Customer data is now essential to businesses

Even though a vast majority of businesses (79 per cent) understand the value of their data, and its money-making capabilities, almost all of them (90 per cent) believe they need a more sophisticated approach to the problem.

Those are the results of a new survey conducted by Experian, analysing 1,400 businesses in eight countries.

So, what’s the problem with data? Inaccuracy. On average, almost 25 per cent of customer data is inaccurate, be it missing data, duplicate or out of date data. Businesses find accurate data very important – they believe they could increase sales by almost a third (29 per cent) if customer data was completely accurate.

The amount of data is growing – back in 2012, 2.5 quintillion bytes of data were created – and that year, mobile penetration was at 61 per cent of the global population. Imagine how interesting things will become it hits 70 per cent (estimated time: 2017).

But businesses are preparing for the data onslaught – 84 per cent said they see data as an integral part of their business strategy, and 82 are looking for a ‘data-centric’ role, such as the Chief Data Officer.

Boris Huard, Experian, said: “The way organisations perceive the value of data is maturing rapidly and this latest research reinforces that. The digitalisation of our world means that we are all now confronted by a sometimes overwhelming amount of data to manage. Getting your data strategy right is critical to business success.”
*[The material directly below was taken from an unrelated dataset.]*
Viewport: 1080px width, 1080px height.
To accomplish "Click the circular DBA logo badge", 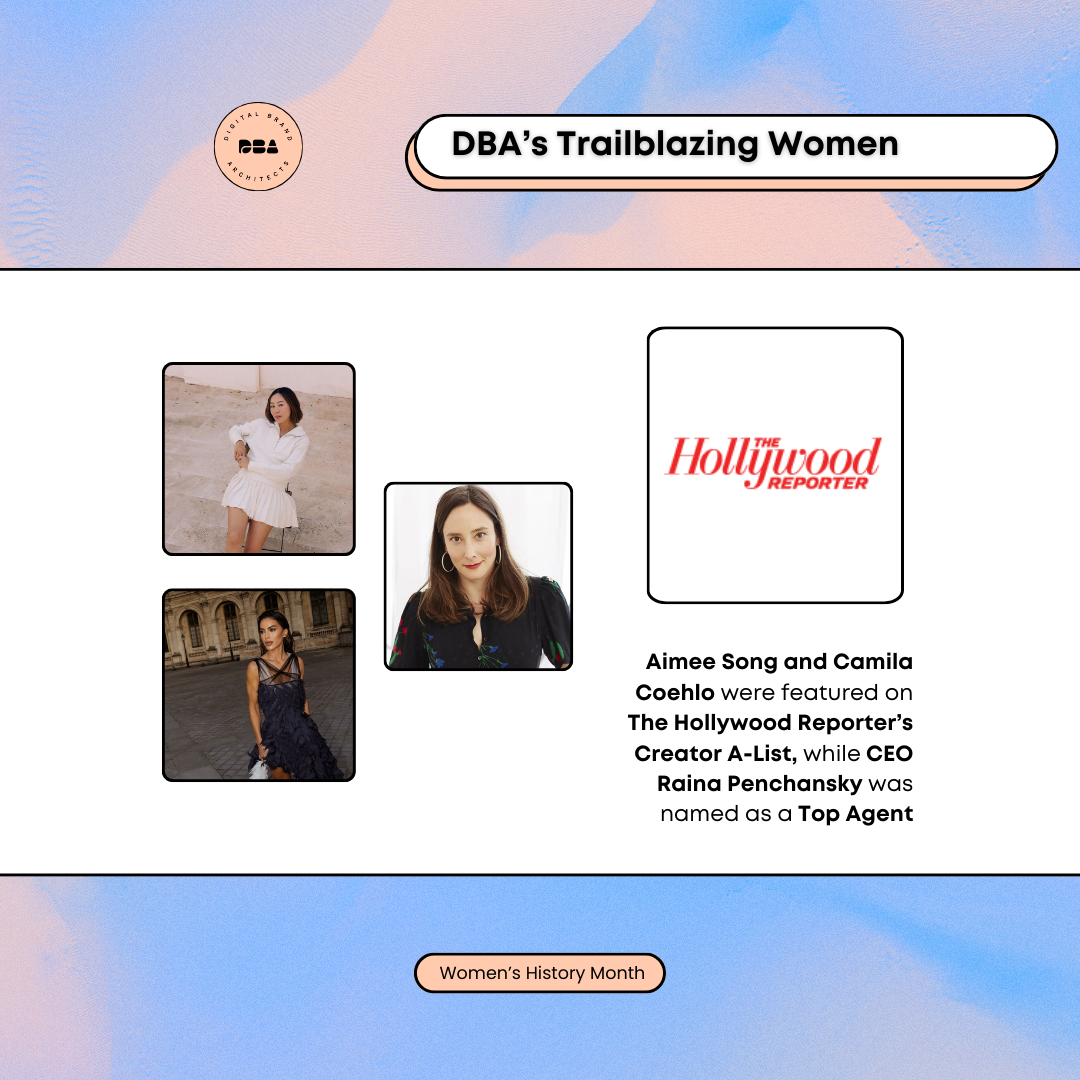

“It is encouraging that we are seeing a clear response with more and more appointments of ‘data champions’ who are entering organisations at board level and have the skill set to drive change and culture from the top.” added Huard.

“This is even more important in a digital world where data, processing and interconnectivity are everywhere, meaning poor data quality can have a profound impact.

“Conversely, those who put data at the centre of their business strategy will reap the rewards and make their organisation more agile, competitive and forward thinking, in a hyper-competitive marketplace.”